▶ WHAT THE EXERCISE ASKS
Sift the listing for lines that hold the string "height" and pull them out.
[[ RECORD EXCERPTS, beginning ]]
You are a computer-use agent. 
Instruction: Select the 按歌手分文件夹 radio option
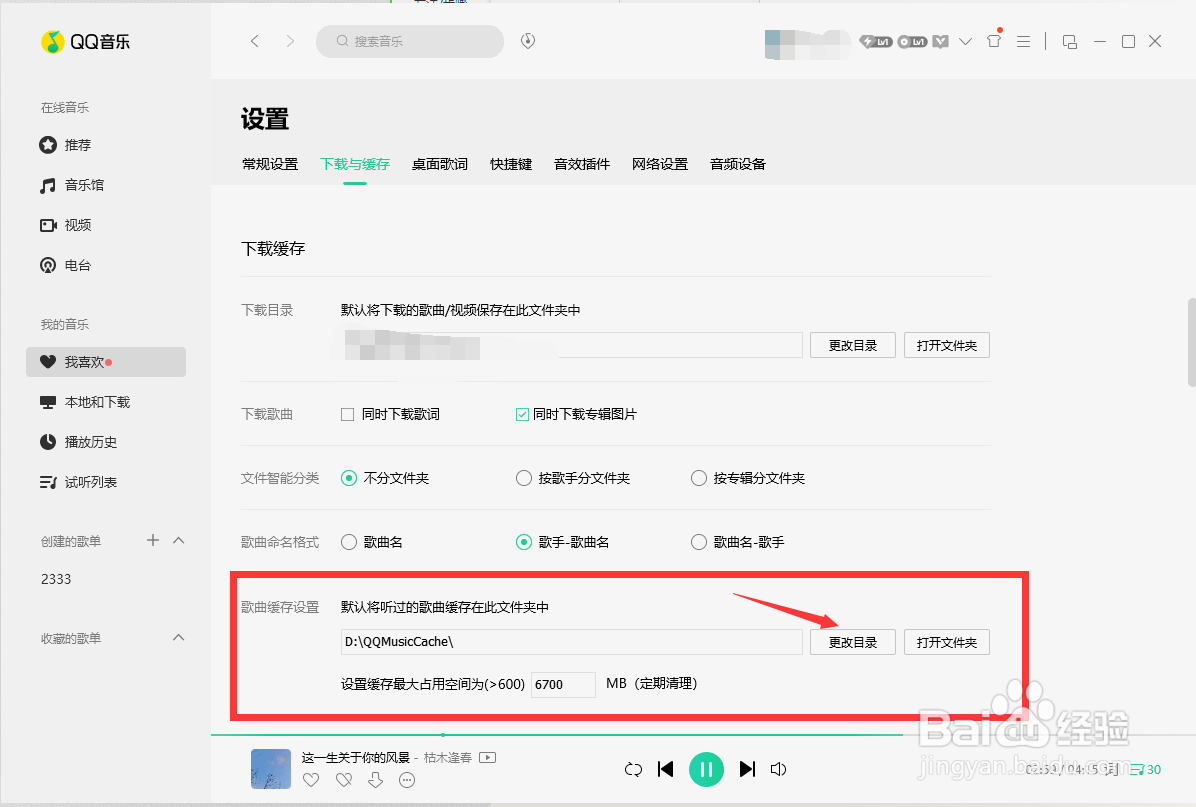click(524, 478)

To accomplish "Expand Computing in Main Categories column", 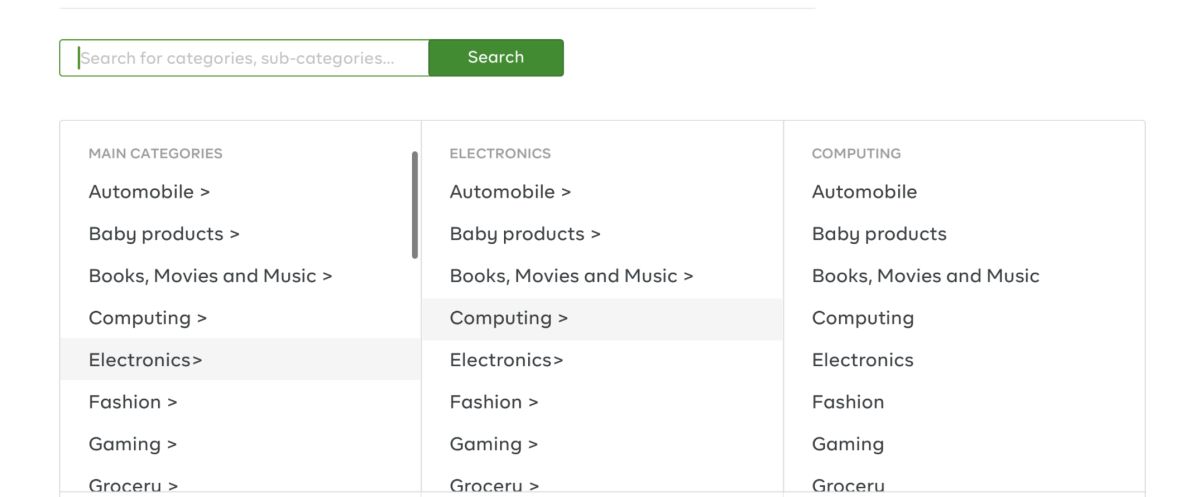I will point(148,318).
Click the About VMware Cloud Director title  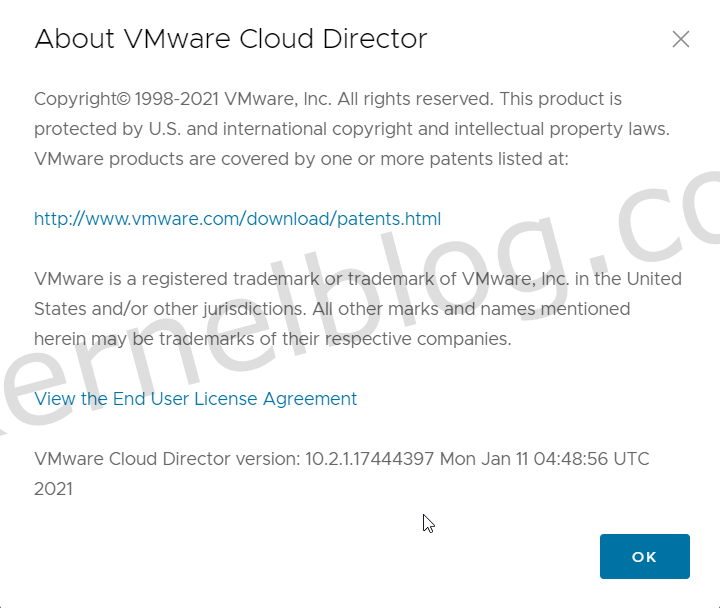click(x=230, y=39)
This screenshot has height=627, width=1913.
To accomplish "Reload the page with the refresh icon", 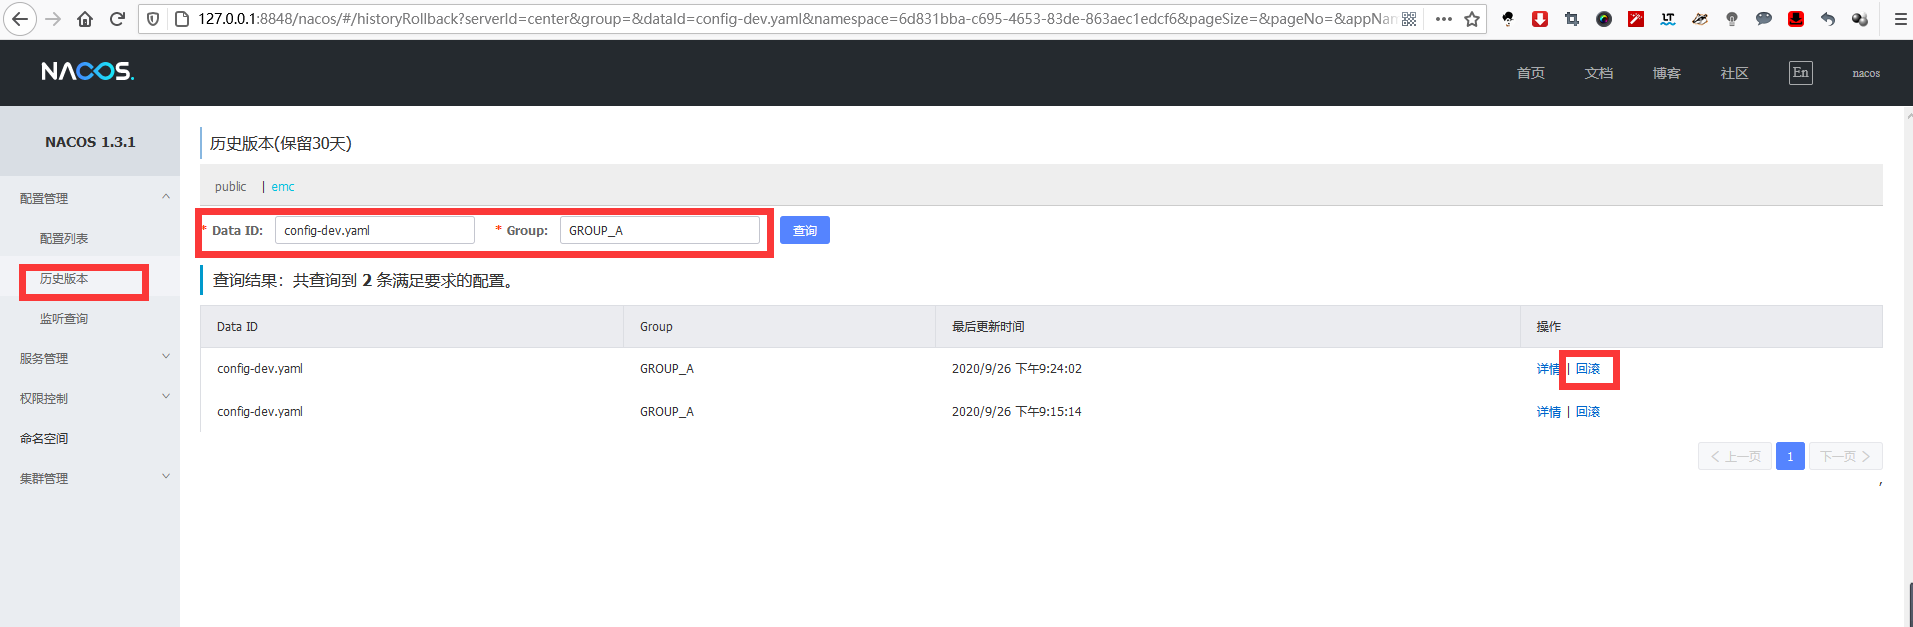I will [x=117, y=19].
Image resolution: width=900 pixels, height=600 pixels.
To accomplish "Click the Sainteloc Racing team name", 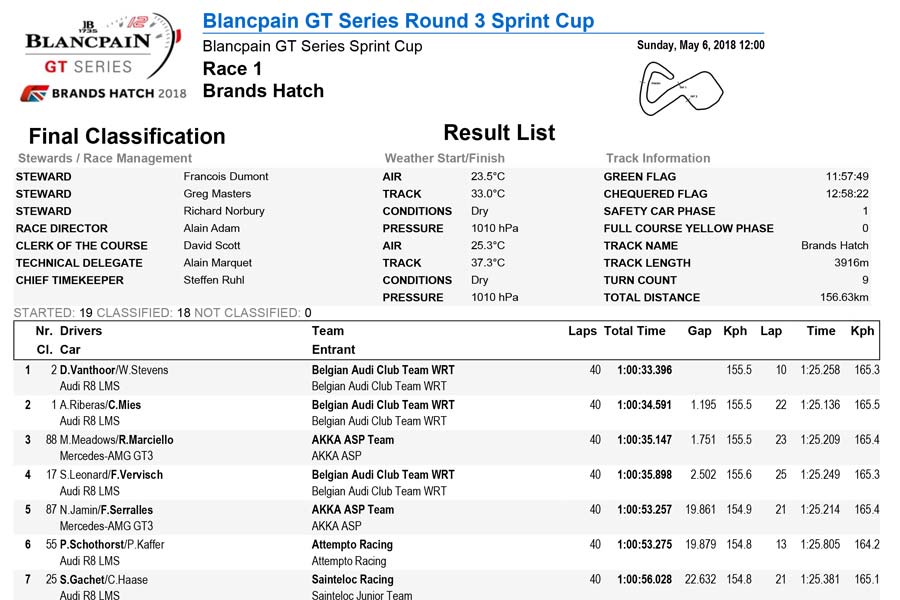I will click(353, 580).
[[ RECORD EXCERPTS, end ]]
▶ ANSWER FOR THIS EXERCISE
This screenshot has height=627, width=1913.
Image resolution: width=900 pixels, height=600 pixels.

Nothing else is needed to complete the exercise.